Nation

Centre revives communal violence bill; eye on polls?

Express News Service

All set to play its final trump card ahead of the 2014 general elections, the UPA Government is likely to push for the controversial Communal Violence Bill in the Winter Session of Parliament.

Ministry of Home Affairs (MHA) officials are dusting off the long-pending bill, which was earlier opposed by the BJP, who termed it ‘anti-majority’. Union Home Minister Sushilkumar Shinde said the department concerned has already started working on the bill, but no time frame was fixed for its introduction.

On being asked whether the bill will be tabled in the Winter Session, Shinde said he was not sure. “But yes, work has started on it, ” he added. The controversial bill was first introduced in the Rajya Sabha in 2005 and was later referred to the Standing Committee on Home Affairs. The panel had submitted its report the following year, but due to strong objection from the Opposition and reservation expressed by the state governments on certain clauses of the bill, it could not be introduced in Parliament.

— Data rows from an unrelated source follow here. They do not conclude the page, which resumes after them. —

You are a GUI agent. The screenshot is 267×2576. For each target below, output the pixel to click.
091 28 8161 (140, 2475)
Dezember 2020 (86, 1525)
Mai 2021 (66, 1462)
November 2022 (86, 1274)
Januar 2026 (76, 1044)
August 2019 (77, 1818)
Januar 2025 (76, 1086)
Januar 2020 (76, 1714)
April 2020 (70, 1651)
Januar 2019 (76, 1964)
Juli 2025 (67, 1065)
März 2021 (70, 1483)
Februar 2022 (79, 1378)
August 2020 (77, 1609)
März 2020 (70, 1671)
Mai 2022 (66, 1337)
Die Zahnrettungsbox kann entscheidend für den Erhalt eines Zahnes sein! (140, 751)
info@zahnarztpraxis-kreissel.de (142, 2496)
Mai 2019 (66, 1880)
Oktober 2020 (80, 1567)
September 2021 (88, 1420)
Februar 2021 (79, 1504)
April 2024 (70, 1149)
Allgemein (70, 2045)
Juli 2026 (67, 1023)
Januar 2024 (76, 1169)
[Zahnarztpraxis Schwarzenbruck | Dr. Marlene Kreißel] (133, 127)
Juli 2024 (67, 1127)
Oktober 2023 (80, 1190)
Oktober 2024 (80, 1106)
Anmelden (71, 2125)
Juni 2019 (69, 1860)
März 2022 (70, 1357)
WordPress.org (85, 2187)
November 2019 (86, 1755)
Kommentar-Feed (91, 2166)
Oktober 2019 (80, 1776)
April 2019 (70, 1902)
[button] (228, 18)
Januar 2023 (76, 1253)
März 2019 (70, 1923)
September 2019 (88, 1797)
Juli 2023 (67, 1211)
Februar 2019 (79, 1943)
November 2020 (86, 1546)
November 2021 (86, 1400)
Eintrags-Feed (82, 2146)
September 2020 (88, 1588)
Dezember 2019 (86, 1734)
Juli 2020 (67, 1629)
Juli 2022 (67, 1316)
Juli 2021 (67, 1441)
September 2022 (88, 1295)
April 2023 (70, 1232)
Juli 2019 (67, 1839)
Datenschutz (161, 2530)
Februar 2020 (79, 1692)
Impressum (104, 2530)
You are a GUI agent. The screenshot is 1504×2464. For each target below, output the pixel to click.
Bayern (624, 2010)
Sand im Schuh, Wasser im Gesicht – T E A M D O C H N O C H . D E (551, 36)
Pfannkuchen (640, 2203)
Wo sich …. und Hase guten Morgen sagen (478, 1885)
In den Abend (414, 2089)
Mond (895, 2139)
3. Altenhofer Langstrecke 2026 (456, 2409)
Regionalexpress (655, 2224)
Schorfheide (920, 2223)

During the UPA-2 regime, the National Advisory Council, headed by Sonia Gandhi, redrafted  and submitted the bill in its new avatar ‘Prevention of Communal and Targeted Violence Bill, 2011’ to the MHA in July 2011.

The state governments had slammed the Centre for interfering in their domain and working against the basic tenets of the federal framework of the Constitution. Even officials in the Home and Law ministries had raised objection on certain clauses of the draft bill, which directly makes an officer responsible if communal violence erupts.

The provision for punishment of bureaucrats has been made in Section 14 of the bill, which has fixed the responsibility of public servants who failed to take necessary measures  to prevent or repress the commission of said offences or failed to submit the matter to the competent authorities for investigation and prosecution.

The BJP, taking strong objection to the bill accused the government of trying to communalise the country.

“We are in support of a law to stop communal violence. But in this bill some provisions were made deliberately to target certain organisations and groups. Let’s see in what form it comes to Parliament,” BJP spokesperson Mukhtar Abbas Naqvi said.